## PASSAGE FOR REVIEW:
-------

Ugh -- agreed to speak to a journalist about whether people (actually women in particular, because it's a women's magazine type publication) should use chatbots for health information. I said in no uncertain terms that they should not, but they found someone else to quote too saying it could be beneficial blah blah blah. And then the article ends with a quote from me saying "Don't do this" followed by a "quote" from ChatGPT --- i.e. more synthetic text published as news. Grr.
@emilymbender
Indeed, the idea of people consulting chatbots for medical advice is very concerning. Meta’s Galactica invented medications, clinical trials and symptoms for nonexistent diseases. Most problematically, it smoothly embedded disinformation into correct statements, all in the writing style of reliable sources. For example, for colorectal cancer subtype survival chances it “cited” appropriate academic publications but gave completely wrong numbers - difficult to check for a layperson.

@johannes_lehmann @emilymbender

I played around with ChatGPTs code generation. I asked it to generate code to find duplicate files. At first it did the wrong thing by identifying files with the same name. Then it did it in the most inefficient way possible. It took several attempts, but I was eventually able to get it to generate a reasonable program. This is problematic, because it takes an expert to actually use it. At this point, these things are experts only tools.

-------

## INFORMATION:

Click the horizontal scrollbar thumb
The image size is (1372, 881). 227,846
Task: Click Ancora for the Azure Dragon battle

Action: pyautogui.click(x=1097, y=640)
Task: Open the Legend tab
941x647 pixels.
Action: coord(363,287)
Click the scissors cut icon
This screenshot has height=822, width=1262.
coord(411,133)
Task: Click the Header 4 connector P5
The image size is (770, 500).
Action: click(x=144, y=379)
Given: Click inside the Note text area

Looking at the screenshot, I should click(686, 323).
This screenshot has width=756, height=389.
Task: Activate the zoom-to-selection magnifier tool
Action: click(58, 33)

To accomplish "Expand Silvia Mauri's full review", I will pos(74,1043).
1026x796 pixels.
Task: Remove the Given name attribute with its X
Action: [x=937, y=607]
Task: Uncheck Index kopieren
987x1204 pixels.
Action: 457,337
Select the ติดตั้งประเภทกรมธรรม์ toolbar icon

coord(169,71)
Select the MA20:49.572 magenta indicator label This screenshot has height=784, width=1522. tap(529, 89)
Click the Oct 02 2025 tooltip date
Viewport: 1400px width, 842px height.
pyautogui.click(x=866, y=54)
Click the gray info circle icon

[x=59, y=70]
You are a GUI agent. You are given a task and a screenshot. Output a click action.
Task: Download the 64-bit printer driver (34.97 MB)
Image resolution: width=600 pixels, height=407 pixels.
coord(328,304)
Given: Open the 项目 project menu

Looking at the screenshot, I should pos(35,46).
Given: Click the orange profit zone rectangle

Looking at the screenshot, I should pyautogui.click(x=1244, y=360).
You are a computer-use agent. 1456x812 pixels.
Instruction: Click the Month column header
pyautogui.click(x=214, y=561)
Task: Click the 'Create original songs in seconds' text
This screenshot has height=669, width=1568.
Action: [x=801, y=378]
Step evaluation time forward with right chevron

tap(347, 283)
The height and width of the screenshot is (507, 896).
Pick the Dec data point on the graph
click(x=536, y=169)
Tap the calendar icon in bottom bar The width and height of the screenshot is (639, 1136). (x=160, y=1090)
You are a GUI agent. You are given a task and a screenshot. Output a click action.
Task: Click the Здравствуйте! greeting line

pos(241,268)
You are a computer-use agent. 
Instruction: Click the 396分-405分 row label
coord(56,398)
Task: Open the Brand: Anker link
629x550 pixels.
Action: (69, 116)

-------

## ASSIGNMENT:
In the thread about chatbots and health information, what was the first mistake ChatGPT made when asked to generate code for finding duplicate files?

## EXERCISE RESULT:
It identified files that had the same name.